Adding an appropriate amount of xylanase to frozen dough can obviously improve the quality of steamed bread. An exceeding or insufficient amount of xylanase can lessen this quality-enhancing effect. Regardless whether xylanase was added, the quality of frozen dough steamed bread showed a certain degree of decline with the increase in dough freezing duration. T0 and Te−T0 were significantly lower, the ice crystals were smaller and more uniform, and freezable water content was lower in the xylanase-treated frozen dough than those in the blanks. The minimum frozen water content was (28.51 ± 0.37)% when xylanase was added at 80 mg/kg, which was 29.11% lower than that of the control (40.22 ± 0.43)%. Significant differences between these values were observed (P < 0.05).

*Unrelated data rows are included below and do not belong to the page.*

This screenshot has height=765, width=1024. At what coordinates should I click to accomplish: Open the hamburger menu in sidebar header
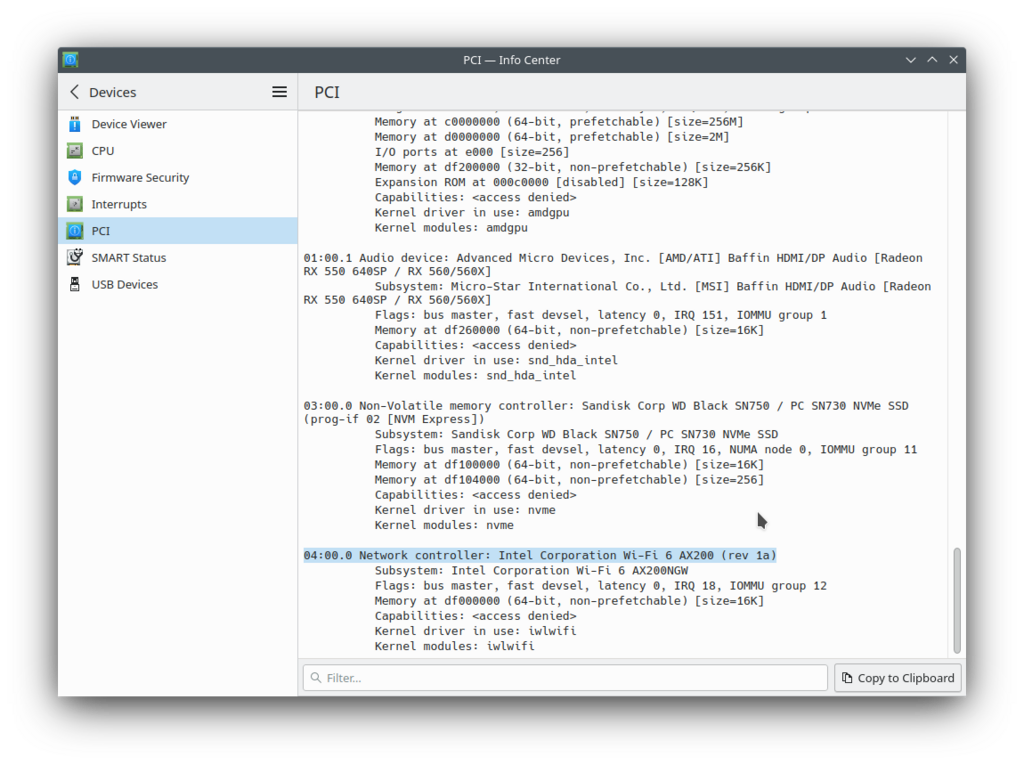click(280, 92)
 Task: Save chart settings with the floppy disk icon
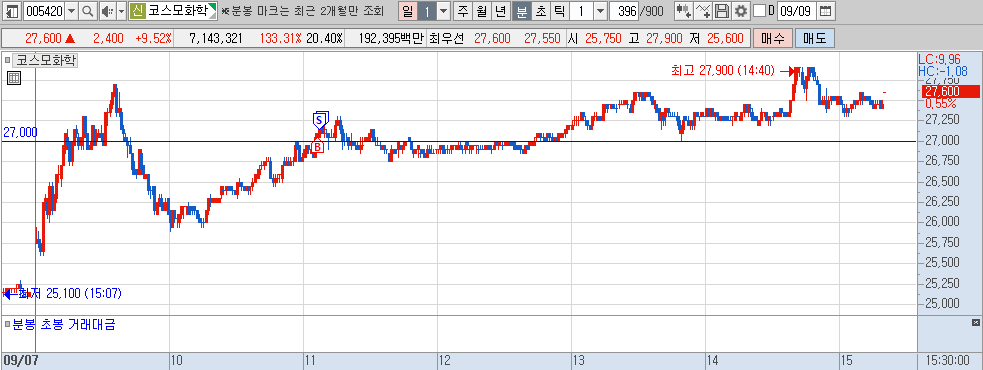pyautogui.click(x=722, y=11)

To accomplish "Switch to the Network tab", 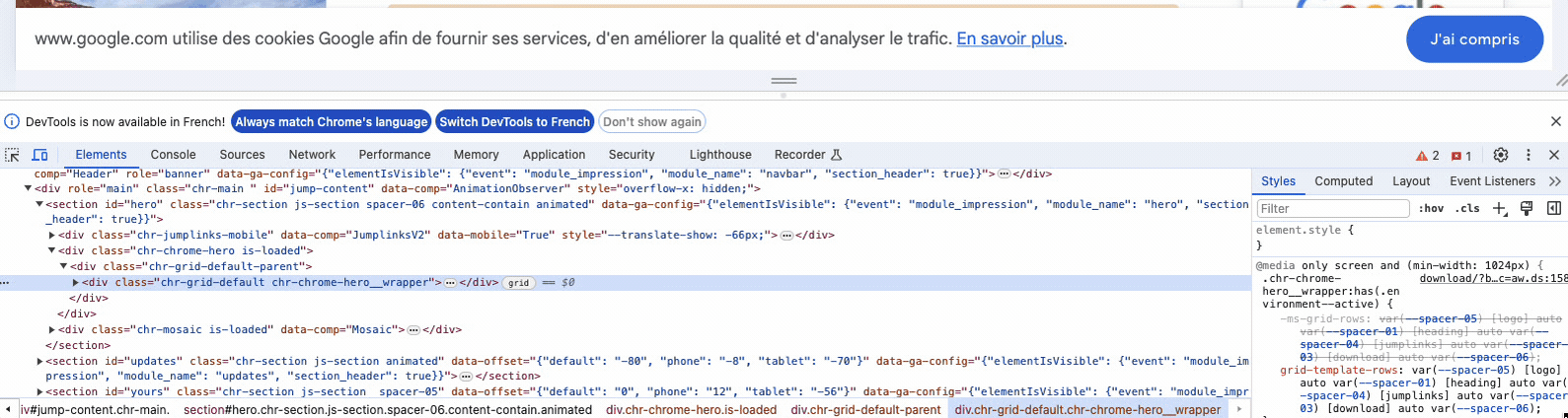I will 312,155.
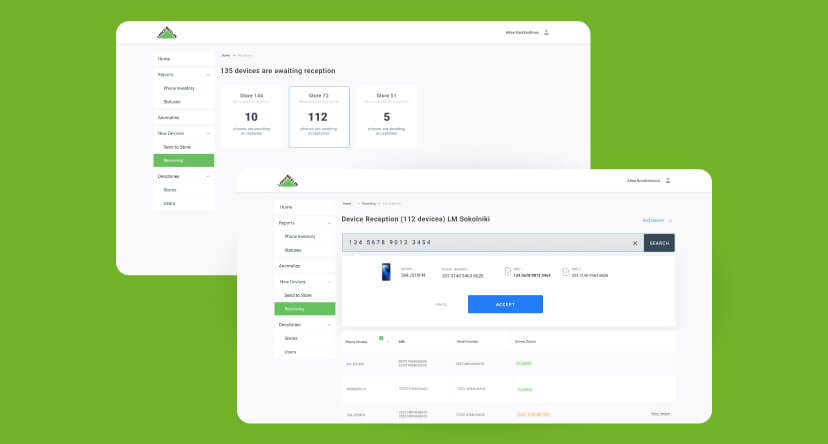The width and height of the screenshot is (828, 444).
Task: Open Phone Inventory in back window sidebar
Action: (x=180, y=88)
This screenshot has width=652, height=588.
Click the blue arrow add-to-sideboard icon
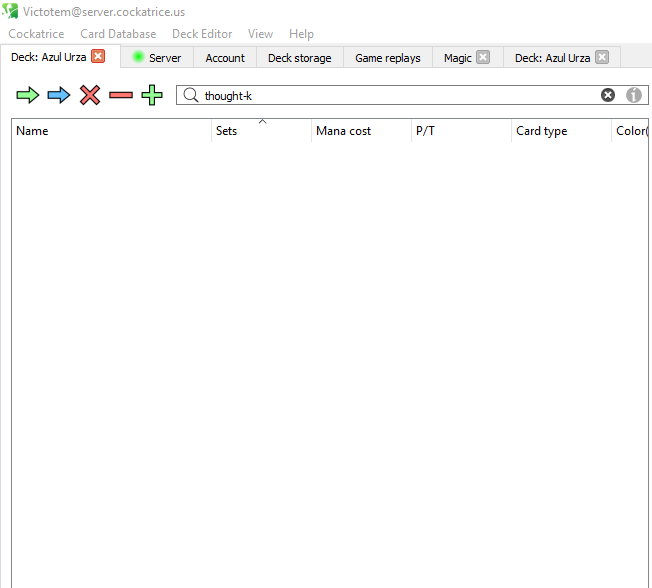click(59, 95)
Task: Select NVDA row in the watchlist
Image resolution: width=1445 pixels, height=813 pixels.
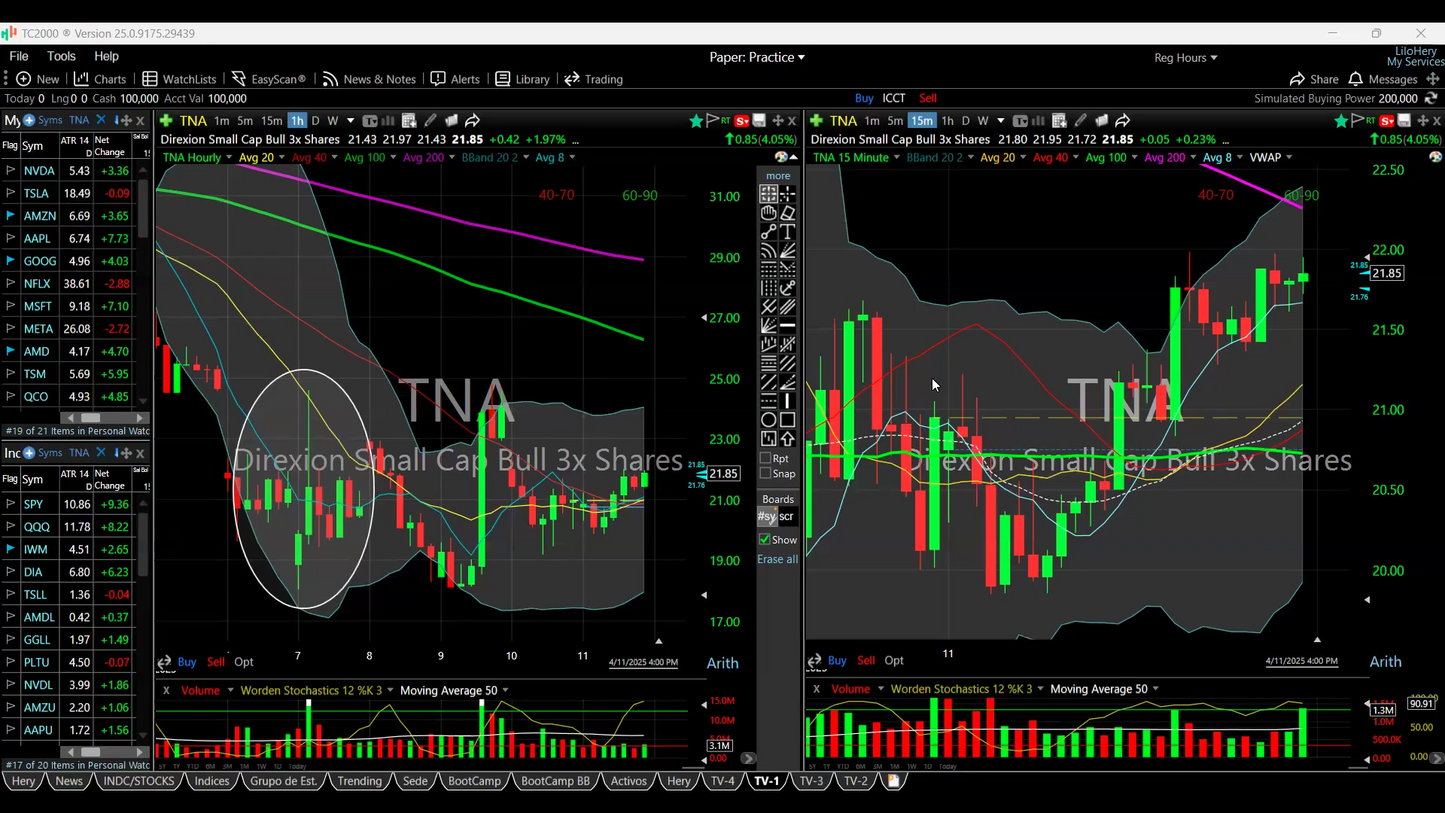Action: coord(40,171)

Xylanase can reduce freezable water content, improve water retention in the gluten network, and improve the quality of steamed bread made from frozen dough. Xylanase can also form small and uniform ice crystals in frozen dough, thereby reducing the damage caused by large ice crystals on the gluten network and yeast cells and improving the quality of steamed bread. However, the available information about the effects of xylanase on frozen dough-derived steamed bread remains insufficient. In particular, the effects of xylanase on water migration and ice particle size need further investigation.
Acknowledgements We thank Dr. Liu Zelong for providing us with supportive advice and constructive consultations. This research was financially supported by China's 12 th Five-Year Plan grants 2007BAD74B02 (to S. Ren).